> _The request_
Reproduce the patent classification text from "LINE WITH CLASS" to "from the process." word for word.

> _Reading text_
--------------------------------------------------

If the starting material is in the form of a liquid suspension
or solution, even if the process is continued to the point of complete
dryness, Class 159 will take the process. The removal of water
of crystallization is considered a chemical synthesis for this class
(585).
LINE WITH CLASS 208
The subject matter of Class 208, Mineral Oils: Processes
and Products, is closely related to the subject matter of this class and
constitutes a subset restricted as to product, feedstocks to the
processes, and materials recovered from the process.
Class 208 provides for the treatment of generally liquid (oil)
feedstocks which have come out of the ground (mineral) or liquid feedstocks
of nonmineral origin which cannot be readily distinguished from
mineral feedstocks. The treatment given such feedstocks must result
in a mixture of compounds if it is to be classified in Class 208 as
a product or a process. Reaction of a Class 208 material with small
amounts of nonmineral oil hydrocarbons will not take a process out
of Class 208, but a claim to a product mixture of mineral oil and
nonmineral oil material usually will serve to assign such product
to Class 585. Conversion of a Class 208 feedstock to a nonhydrocarbon intermediate
and subsequent conversion back to a hydrocarbon mixture is provided for
in Class 585. Conversion of a mineral oil feedstock to normally
gaseous hydrocarbons (C4 or less) and reconversion
of such gases back to a liquid hydrocarbon compound or mixture is
provided for in Class 585.
Besides those hydrocarbon mixtures which have been recovered
from the earth as a liquid, i.e., petroleum, other feedstocks which qualify
a process for placement in Class 208 are those mainly hydrocarbon
feedstocks derived from solid natural products, e.g., coal, wood,
asphalt, etc., and "Fischer-Tropsch" crudes, that
is, those derived from the Fischer-Tropsch synthesis which is the subject
matter of Class 518, subclass 700.
The scope of the purification and separation treatments included
in Class 208 differs from those included in Class 583, mainly in that
Class 208 takes its own distillation processes.
PRODUCT BLEND, E.G., COMPOSITION, ETC., OR BLENDING PROCESS, PER
SE:
This subclass is indented under the class definition. Subject matter which comprises an intentional mixture of
a hydrocarbon with another material which may be a hydrocarbon or
a nonhydrocarbon, and process for making such a mixture which does
not involve any claimed chemical reaction or purification step.
(1)

--------------------------------------------------

> _Information provided_
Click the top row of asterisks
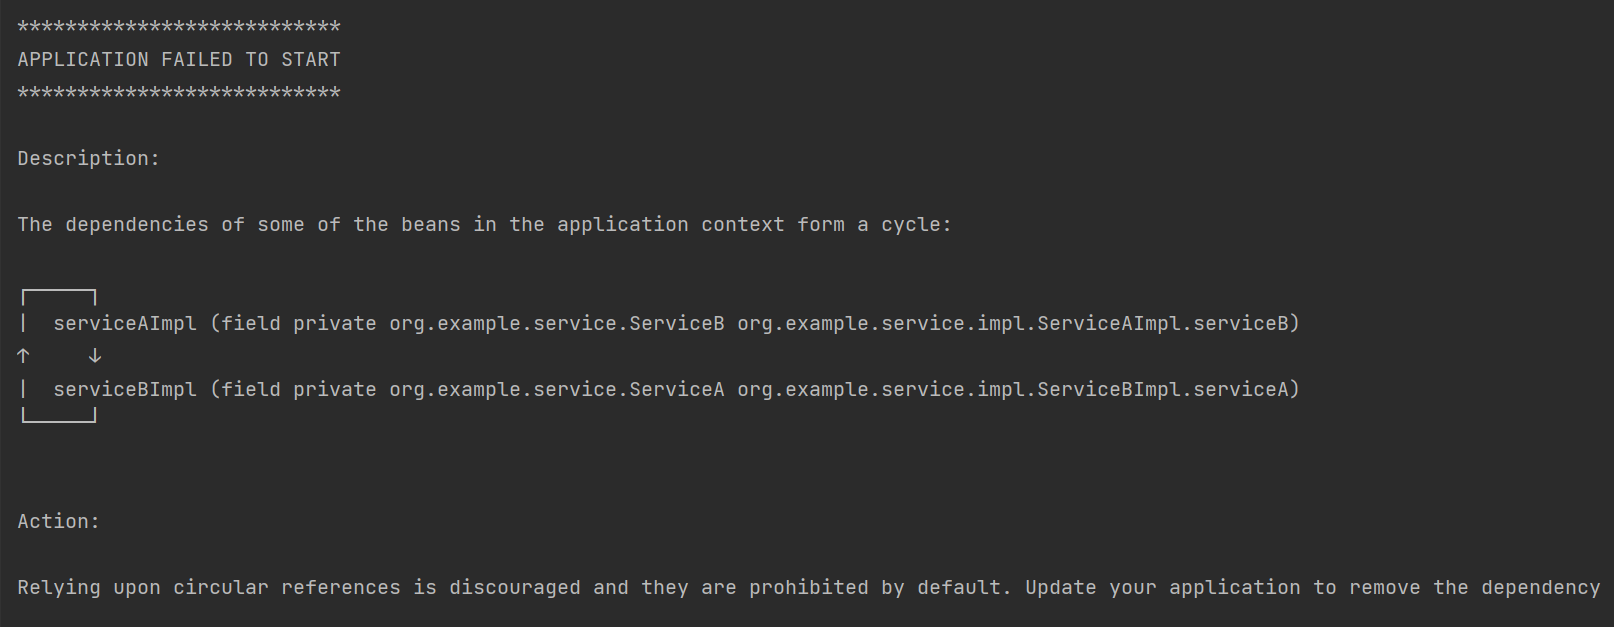 179,27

--------------------------------------------------

> _Response for this exercise_
LINE WITH CLASS 208
The subject matter of Class 208, Mineral Oils: Processes
and Products, is closely related to the subject matter of this class and
constitutes a subset restricted as to product, feedstocks to the
processes, and materials recovered from the process.